Every record here needs to be duplicated exactly.

----- Data under study -----

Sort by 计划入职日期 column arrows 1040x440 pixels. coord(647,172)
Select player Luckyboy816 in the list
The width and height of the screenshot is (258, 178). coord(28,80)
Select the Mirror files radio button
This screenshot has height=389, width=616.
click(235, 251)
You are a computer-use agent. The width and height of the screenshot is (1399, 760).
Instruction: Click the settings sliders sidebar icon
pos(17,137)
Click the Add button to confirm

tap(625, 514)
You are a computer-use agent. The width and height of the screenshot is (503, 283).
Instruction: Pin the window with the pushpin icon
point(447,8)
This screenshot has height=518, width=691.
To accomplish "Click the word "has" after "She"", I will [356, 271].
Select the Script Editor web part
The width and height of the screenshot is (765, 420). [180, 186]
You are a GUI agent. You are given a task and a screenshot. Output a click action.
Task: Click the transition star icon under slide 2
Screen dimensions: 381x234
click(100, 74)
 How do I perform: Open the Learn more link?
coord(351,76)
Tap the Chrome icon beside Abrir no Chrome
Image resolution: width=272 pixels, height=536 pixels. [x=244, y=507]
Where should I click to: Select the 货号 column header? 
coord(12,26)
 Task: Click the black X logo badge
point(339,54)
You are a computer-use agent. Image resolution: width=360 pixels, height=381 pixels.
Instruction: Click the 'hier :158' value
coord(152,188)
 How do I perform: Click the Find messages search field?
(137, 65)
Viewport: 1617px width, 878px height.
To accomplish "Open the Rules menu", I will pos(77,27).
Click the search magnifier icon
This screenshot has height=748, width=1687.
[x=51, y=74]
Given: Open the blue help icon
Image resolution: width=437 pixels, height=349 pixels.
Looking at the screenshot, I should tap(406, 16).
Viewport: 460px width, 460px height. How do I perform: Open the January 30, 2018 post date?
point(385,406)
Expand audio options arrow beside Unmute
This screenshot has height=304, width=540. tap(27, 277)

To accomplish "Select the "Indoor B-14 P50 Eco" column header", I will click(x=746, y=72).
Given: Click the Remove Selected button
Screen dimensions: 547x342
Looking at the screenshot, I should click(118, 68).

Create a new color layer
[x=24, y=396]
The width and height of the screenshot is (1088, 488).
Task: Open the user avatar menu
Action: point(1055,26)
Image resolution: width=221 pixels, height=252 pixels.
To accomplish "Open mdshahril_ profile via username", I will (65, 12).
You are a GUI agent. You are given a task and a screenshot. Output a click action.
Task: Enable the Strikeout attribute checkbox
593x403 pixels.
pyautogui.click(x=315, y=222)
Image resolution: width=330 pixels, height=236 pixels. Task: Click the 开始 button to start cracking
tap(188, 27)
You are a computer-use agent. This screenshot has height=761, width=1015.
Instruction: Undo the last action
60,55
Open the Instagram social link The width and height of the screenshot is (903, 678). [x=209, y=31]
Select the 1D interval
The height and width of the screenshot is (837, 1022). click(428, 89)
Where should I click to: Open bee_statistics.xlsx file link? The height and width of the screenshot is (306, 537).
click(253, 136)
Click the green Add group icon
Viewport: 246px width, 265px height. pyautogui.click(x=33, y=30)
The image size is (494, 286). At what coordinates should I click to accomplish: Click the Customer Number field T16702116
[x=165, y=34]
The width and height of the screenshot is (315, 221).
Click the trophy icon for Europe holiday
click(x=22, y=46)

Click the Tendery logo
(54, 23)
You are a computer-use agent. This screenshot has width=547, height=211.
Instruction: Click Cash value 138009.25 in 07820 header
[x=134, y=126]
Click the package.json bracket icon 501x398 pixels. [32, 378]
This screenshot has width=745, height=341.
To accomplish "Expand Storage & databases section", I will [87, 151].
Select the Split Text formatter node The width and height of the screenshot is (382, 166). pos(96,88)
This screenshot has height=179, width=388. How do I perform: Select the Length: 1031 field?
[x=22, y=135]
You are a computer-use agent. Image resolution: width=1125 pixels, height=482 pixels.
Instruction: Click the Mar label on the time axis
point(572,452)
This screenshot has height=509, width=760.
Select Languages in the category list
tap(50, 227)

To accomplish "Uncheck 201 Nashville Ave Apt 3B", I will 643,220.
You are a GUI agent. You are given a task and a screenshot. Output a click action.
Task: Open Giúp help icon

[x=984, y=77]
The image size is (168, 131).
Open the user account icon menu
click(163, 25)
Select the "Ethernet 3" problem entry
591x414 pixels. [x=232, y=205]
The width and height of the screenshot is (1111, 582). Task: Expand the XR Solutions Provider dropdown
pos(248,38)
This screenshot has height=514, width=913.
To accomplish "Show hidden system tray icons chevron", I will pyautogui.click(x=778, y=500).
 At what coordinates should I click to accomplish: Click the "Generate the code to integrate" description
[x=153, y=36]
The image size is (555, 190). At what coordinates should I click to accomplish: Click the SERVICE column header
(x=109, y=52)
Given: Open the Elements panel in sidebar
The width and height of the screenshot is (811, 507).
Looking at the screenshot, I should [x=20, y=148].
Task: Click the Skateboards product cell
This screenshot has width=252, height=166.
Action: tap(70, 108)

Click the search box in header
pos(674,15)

-----

Answer to this problem =
Sort by 计划入职日期 column arrows 1040x440 pixels. coord(647,172)
Select player Luckyboy816 in the list
The width and height of the screenshot is (258, 178). coord(28,80)
Select the Mirror files radio button
This screenshot has height=389, width=616.
click(235, 251)
You are a computer-use agent. The width and height of the screenshot is (1399, 760).
Instruction: Click the settings sliders sidebar icon
pos(17,137)
Click the Add button to confirm

tap(625, 514)
You are a computer-use agent. The width and height of the screenshot is (503, 283).
Instruction: Pin the window with the pushpin icon
point(447,8)
This screenshot has height=518, width=691.
To accomplish "Click the word "has" after "She"", I will [356, 271].
Select the Script Editor web part
The width and height of the screenshot is (765, 420). [180, 186]
You are a GUI agent. You are given a task and a screenshot. Output a click action.
Task: Click the transition star icon under slide 2
Screen dimensions: 381x234
click(100, 74)
 How do I perform: Open the Learn more link?
coord(351,76)
Tap the Chrome icon beside Abrir no Chrome
Image resolution: width=272 pixels, height=536 pixels. [x=244, y=507]
Where should I click to: Select the 货号 column header? 
coord(12,26)
 Task: Click the black X logo badge
point(339,54)
You are a computer-use agent. Image resolution: width=360 pixels, height=381 pixels.
Instruction: Click the 'hier :158' value
coord(152,188)
 How do I perform: Click the Find messages search field?
(137, 65)
Viewport: 1617px width, 878px height.
To accomplish "Open the Rules menu", I will pos(77,27).
Click the search magnifier icon
This screenshot has height=748, width=1687.
[x=51, y=74]
Given: Open the blue help icon
Image resolution: width=437 pixels, height=349 pixels.
Looking at the screenshot, I should tap(406, 16).
Viewport: 460px width, 460px height. How do I perform: Open the January 30, 2018 post date?
point(385,406)
Expand audio options arrow beside Unmute
This screenshot has height=304, width=540. tap(27, 277)

To accomplish "Select the "Indoor B-14 P50 Eco" column header", I will click(x=746, y=72).
Given: Click the Remove Selected button
Screen dimensions: 547x342
Looking at the screenshot, I should click(118, 68).

Create a new color layer
[x=24, y=396]
The width and height of the screenshot is (1088, 488).
Task: Open the user avatar menu
Action: point(1055,26)
Image resolution: width=221 pixels, height=252 pixels.
To accomplish "Open mdshahril_ profile via username", I will (65, 12).
You are a GUI agent. You are given a task and a screenshot. Output a click action.
Task: Enable the Strikeout attribute checkbox
593x403 pixels.
pyautogui.click(x=315, y=222)
Image resolution: width=330 pixels, height=236 pixels. Task: Click the 开始 button to start cracking
tap(188, 27)
You are a computer-use agent. This screenshot has height=761, width=1015.
Instruction: Undo the last action
60,55
Open the Instagram social link The width and height of the screenshot is (903, 678). [x=209, y=31]
Select the 1D interval
The height and width of the screenshot is (837, 1022). click(428, 89)
Where should I click to: Open bee_statistics.xlsx file link? The height and width of the screenshot is (306, 537).
click(253, 136)
Click the green Add group icon
Viewport: 246px width, 265px height. pyautogui.click(x=33, y=30)
The image size is (494, 286). At what coordinates should I click to accomplish: Click the Customer Number field T16702116
[x=165, y=34]
The width and height of the screenshot is (315, 221).
Click the trophy icon for Europe holiday
click(x=22, y=46)

Click the Tendery logo
(54, 23)
You are a computer-use agent. This screenshot has width=547, height=211.
Instruction: Click Cash value 138009.25 in 07820 header
[x=134, y=126]
Click the package.json bracket icon 501x398 pixels. [32, 378]
This screenshot has width=745, height=341.
To accomplish "Expand Storage & databases section", I will [87, 151].
Select the Split Text formatter node The width and height of the screenshot is (382, 166). pos(96,88)
This screenshot has height=179, width=388. How do I perform: Select the Length: 1031 field?
[x=22, y=135]
You are a computer-use agent. Image resolution: width=1125 pixels, height=482 pixels.
Instruction: Click the Mar label on the time axis
point(572,452)
This screenshot has height=509, width=760.
Select Languages in the category list
tap(50, 227)

To accomplish "Uncheck 201 Nashville Ave Apt 3B", I will 643,220.
You are a GUI agent. You are given a task and a screenshot. Output a click action.
Task: Open Giúp help icon

[x=984, y=77]
The image size is (168, 131).
Open the user account icon menu
click(163, 25)
Select the "Ethernet 3" problem entry
591x414 pixels. [x=232, y=205]
The width and height of the screenshot is (1111, 582). Task: Expand the XR Solutions Provider dropdown
pos(248,38)
This screenshot has height=514, width=913.
To accomplish "Show hidden system tray icons chevron", I will pyautogui.click(x=778, y=500).
 At what coordinates should I click to accomplish: Click the "Generate the code to integrate" description
[x=153, y=36]
The image size is (555, 190). At what coordinates should I click to accomplish: Click the SERVICE column header
(x=109, y=52)
Given: Open the Elements panel in sidebar
The width and height of the screenshot is (811, 507).
Looking at the screenshot, I should [x=20, y=148].
Task: Click the Skateboards product cell
This screenshot has width=252, height=166.
Action: tap(70, 108)

Click the search box in header
pos(674,15)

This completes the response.